**Aim of the task:** All lines in the records below with the word "second" must be returned.

(Dataset items)
● ● ● ●
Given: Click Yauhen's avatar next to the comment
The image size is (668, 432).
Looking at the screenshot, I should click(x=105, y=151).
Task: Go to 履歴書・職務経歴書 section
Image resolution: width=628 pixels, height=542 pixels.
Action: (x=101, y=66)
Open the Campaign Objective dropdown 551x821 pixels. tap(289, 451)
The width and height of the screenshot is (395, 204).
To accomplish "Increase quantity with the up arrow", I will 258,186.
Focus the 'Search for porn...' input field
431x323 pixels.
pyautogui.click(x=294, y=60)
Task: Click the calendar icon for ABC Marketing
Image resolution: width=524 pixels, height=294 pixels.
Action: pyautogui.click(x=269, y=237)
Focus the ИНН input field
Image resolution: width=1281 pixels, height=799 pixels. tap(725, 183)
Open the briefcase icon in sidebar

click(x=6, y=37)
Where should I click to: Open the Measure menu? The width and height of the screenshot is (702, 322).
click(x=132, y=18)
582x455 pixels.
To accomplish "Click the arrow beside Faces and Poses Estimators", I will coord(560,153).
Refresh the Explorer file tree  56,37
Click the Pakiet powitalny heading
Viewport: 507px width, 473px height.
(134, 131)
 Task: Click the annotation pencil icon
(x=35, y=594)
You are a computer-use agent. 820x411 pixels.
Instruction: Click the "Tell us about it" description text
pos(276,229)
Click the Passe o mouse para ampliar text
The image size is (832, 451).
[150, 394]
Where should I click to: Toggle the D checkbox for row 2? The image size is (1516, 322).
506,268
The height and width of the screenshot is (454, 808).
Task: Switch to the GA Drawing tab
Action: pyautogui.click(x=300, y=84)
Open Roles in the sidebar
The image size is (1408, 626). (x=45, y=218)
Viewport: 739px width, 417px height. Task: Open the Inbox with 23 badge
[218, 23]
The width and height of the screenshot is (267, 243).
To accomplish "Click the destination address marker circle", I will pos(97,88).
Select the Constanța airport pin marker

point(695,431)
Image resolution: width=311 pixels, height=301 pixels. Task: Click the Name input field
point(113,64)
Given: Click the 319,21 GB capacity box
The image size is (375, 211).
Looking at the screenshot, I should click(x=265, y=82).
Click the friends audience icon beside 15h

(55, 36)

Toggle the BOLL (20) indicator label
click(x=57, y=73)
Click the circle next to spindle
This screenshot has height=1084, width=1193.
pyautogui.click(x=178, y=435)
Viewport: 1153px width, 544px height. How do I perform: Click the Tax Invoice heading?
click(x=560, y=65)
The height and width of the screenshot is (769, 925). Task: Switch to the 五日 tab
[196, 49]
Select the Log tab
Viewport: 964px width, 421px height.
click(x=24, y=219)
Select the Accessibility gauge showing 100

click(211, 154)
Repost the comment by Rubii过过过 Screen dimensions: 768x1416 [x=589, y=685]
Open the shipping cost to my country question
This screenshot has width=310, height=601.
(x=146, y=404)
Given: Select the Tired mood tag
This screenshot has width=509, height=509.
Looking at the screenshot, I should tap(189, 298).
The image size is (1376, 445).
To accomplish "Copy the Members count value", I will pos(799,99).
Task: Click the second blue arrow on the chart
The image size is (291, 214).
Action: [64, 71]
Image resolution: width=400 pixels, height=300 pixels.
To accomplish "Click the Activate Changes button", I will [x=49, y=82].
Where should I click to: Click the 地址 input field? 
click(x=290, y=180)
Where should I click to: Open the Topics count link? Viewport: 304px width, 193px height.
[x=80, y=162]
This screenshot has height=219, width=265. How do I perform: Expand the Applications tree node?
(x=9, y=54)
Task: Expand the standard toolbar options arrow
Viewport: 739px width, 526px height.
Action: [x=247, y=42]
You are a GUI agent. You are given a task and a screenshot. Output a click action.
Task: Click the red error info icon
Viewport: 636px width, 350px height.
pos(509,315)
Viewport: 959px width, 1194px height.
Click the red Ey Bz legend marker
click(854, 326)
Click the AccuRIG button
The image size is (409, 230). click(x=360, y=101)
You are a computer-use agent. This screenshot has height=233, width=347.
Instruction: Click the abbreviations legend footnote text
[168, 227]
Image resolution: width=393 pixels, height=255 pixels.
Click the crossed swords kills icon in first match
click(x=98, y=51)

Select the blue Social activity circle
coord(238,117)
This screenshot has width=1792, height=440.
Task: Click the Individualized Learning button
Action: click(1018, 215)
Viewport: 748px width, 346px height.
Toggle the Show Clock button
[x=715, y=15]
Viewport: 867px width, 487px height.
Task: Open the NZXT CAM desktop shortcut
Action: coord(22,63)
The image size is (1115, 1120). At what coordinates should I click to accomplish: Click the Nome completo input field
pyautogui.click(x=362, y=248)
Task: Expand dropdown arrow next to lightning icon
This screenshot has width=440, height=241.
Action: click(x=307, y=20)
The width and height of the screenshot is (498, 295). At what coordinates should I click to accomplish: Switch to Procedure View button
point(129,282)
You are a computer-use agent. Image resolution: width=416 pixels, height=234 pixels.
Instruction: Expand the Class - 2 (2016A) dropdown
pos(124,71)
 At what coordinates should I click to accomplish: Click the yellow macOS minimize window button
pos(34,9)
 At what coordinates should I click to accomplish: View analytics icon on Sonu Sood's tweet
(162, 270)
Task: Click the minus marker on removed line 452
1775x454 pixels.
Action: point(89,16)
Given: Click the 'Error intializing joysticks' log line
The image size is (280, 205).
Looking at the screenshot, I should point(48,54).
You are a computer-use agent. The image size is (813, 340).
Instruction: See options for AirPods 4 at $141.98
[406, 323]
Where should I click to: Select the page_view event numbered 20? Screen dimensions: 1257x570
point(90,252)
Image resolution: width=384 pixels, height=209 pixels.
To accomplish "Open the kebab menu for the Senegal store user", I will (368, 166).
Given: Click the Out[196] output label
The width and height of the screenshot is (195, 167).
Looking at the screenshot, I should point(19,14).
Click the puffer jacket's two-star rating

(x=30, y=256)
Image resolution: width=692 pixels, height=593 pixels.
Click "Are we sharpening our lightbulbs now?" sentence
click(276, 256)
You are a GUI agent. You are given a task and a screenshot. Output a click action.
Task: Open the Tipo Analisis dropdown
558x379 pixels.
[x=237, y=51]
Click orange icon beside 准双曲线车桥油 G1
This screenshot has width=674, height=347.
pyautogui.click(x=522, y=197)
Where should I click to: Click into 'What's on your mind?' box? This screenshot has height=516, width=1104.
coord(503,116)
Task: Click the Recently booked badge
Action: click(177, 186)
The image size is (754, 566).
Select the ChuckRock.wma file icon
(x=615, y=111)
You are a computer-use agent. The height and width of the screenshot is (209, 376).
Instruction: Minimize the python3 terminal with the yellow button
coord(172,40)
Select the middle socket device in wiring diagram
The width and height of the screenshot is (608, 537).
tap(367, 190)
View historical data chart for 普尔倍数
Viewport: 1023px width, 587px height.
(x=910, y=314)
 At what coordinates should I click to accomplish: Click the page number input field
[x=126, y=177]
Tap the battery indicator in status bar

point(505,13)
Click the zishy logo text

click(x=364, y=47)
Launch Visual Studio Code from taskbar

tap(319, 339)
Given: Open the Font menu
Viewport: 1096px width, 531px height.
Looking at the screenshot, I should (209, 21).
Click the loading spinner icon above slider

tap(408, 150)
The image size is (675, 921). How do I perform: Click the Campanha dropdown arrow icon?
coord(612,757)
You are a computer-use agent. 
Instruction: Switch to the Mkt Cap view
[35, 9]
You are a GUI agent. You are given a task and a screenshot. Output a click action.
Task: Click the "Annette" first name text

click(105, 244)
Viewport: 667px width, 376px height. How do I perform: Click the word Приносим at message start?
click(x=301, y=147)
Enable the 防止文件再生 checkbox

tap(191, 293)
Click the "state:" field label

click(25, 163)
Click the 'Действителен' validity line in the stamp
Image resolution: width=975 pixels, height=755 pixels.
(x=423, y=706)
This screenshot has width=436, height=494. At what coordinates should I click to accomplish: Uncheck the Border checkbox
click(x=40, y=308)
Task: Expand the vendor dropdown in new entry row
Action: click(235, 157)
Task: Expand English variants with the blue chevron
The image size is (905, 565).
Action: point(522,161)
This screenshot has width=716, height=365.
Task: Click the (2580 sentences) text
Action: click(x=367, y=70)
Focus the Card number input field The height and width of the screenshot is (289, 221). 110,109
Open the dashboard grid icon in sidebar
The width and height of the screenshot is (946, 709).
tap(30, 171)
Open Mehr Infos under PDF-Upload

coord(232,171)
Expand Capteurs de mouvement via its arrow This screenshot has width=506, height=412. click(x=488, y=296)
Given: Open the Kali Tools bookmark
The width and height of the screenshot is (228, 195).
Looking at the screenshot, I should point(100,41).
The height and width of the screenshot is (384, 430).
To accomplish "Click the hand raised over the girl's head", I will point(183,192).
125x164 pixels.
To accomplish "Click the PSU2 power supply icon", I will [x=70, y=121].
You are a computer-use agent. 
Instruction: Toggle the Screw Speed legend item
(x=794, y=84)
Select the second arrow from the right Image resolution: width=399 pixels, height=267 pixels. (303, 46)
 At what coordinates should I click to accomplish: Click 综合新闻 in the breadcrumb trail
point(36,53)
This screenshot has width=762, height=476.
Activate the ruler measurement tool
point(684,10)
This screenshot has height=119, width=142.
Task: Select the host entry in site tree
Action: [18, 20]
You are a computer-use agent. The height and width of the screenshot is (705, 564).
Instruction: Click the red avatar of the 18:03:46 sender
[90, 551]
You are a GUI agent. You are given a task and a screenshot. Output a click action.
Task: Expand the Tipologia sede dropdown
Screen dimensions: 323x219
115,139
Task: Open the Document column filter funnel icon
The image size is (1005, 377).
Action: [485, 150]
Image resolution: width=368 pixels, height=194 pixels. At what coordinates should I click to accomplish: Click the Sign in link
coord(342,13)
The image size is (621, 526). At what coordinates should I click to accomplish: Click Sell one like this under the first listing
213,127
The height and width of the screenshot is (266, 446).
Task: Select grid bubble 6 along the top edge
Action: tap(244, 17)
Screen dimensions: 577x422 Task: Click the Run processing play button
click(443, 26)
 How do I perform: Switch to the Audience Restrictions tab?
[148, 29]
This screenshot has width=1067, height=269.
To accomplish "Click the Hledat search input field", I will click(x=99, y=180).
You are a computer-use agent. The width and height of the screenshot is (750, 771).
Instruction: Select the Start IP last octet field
● ● ● ●
**Exercise answer:**
Task: Click the second blue arrow on the chart
Select the second arrow from the right Image resolution: width=399 pixels, height=267 pixels. (303, 46)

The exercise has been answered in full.